When you are a victim of Forex fraud, the first step is to report the scam to the CFTC. If you have lost money, you should use a credit card to make a chargeback. This will enable you to reverse payment. Be wary of salespeople who are aggressive and try to manipulate you. They may not be a scam but they will rip you off! Regardless of how convincing a salesperson seems, they’re probably a scam.
In the majority of cases, scammers contact their victims in several ways. They may contact their victims via cold calling or through emails. They will often speak in high-level business terms and insist on payment immediately. Moreover, they will tell you that their investment is profitable because they have excel tables that prove it. However, these are only indicators of scammers. Ultimately, it is essential to seek out a legitimate forex trading broker who has a good reputation.
If you believe that you are a victim of forex fraud, do not hesitate to report it to the appropriate authorities. A scammer will most likely hide all the information they need to make you a winner. If you lose money, use a credit card to reverse your payments. Never trust a person who promises you the return of your money. If the offer is too good to be true, it is a scam. If you are not sure, contact the broker to see if it’s legitimate.
A forex fraud scam is similar to a casino scam. An account manager will lure a single person to invest in the forex market and promise high returns in a few months. They will promise 20 to 30% returns or even more, but they will most likely not follow through.

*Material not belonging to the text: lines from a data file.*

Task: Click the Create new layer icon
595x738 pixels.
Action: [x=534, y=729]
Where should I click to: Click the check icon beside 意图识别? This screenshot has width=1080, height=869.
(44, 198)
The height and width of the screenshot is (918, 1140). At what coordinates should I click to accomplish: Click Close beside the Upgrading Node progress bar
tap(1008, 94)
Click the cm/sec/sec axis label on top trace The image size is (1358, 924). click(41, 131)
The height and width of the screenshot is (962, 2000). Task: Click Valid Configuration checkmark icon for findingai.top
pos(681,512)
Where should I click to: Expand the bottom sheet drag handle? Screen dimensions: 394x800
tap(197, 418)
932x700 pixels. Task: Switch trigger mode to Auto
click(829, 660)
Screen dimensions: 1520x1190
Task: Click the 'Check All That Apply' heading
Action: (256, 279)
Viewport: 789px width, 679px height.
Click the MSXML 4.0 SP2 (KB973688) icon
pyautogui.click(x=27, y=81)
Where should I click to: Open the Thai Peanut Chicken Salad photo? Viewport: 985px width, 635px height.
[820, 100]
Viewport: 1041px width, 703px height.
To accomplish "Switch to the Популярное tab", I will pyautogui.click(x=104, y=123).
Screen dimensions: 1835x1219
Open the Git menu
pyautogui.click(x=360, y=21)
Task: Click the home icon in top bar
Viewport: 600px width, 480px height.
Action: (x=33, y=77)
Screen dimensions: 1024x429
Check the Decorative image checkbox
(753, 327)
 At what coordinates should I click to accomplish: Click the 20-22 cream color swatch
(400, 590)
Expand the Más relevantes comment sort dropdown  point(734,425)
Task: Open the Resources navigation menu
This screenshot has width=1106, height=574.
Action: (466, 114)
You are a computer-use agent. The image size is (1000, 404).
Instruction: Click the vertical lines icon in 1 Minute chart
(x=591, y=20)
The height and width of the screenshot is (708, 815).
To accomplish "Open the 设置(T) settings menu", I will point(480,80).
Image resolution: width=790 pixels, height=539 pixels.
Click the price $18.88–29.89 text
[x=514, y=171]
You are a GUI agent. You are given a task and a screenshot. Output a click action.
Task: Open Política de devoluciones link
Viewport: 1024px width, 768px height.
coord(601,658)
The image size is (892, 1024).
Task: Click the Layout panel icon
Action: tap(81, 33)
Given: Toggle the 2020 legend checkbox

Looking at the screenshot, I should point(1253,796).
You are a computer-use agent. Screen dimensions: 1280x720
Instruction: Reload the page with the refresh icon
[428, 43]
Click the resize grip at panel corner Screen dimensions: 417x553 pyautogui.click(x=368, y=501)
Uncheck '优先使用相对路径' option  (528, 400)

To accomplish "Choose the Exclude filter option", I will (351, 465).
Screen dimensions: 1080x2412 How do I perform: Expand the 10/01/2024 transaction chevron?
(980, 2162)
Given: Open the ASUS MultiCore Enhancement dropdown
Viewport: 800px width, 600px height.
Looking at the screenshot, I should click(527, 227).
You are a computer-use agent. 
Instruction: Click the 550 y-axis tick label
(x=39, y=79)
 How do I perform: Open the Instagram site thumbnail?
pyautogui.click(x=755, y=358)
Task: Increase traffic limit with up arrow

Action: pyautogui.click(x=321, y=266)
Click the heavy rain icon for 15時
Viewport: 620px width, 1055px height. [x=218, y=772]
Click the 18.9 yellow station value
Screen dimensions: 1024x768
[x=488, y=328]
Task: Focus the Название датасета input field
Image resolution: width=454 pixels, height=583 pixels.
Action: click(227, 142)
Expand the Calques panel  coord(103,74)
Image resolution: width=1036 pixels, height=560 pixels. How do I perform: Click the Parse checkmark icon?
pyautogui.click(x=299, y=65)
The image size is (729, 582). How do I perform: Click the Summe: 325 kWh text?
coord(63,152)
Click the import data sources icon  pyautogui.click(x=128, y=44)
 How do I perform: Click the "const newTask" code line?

They will tell you to keep your money in a mattress and reinvest the profits from each month. While this type of fraud can be extremely lucrative, it’s important to be cautious.
Some people invest in forex accounts to profit from it. However, the only downside of such a scam is that the money you invest will never be returned to you. In most cases, a forex account manager will simply hide the money in the mattress for 10 months and wait for it to grow. These scammers are not able to refund the money they have deposited in their accounts, and they won’t do so in their Forex trading.
Another common forex scam is the share scam. The investor is tricked into buying shares in a worthless private company, and is promised a huge increase when the company goes public. This is a scam, but it’s also a very common one. These fraudulent brokers usually do not have capital to cover all their trades. Hence, there is a risk of losing the money you invested. So, it’s important to avoid these forex brokers.
When you have been a victim of forex fraud, it’s important to find a credible and legitimate broker. Many of these brokers are fake, and they will not pay you a cent. Instead, you should avoid any scam broker that claims to have an A-rated rating from the Better Business Bureau. The BBB has the name of the broker, and the reputation of the company. Its performance and reliability will reflect the level of trust you have in the company.
While Forex scams aren’t the only form of forex fraud, it’s best to be aware of the signs of a Forex scam before you commit to a transaction. The most common indicator of a forex scam is an exaggerated return on small investments. These companies are likely to be scams that will attempt to trick you into investing more money than you can afford to. But beware of brokers that insist on sending you more emails, and ignore your requests.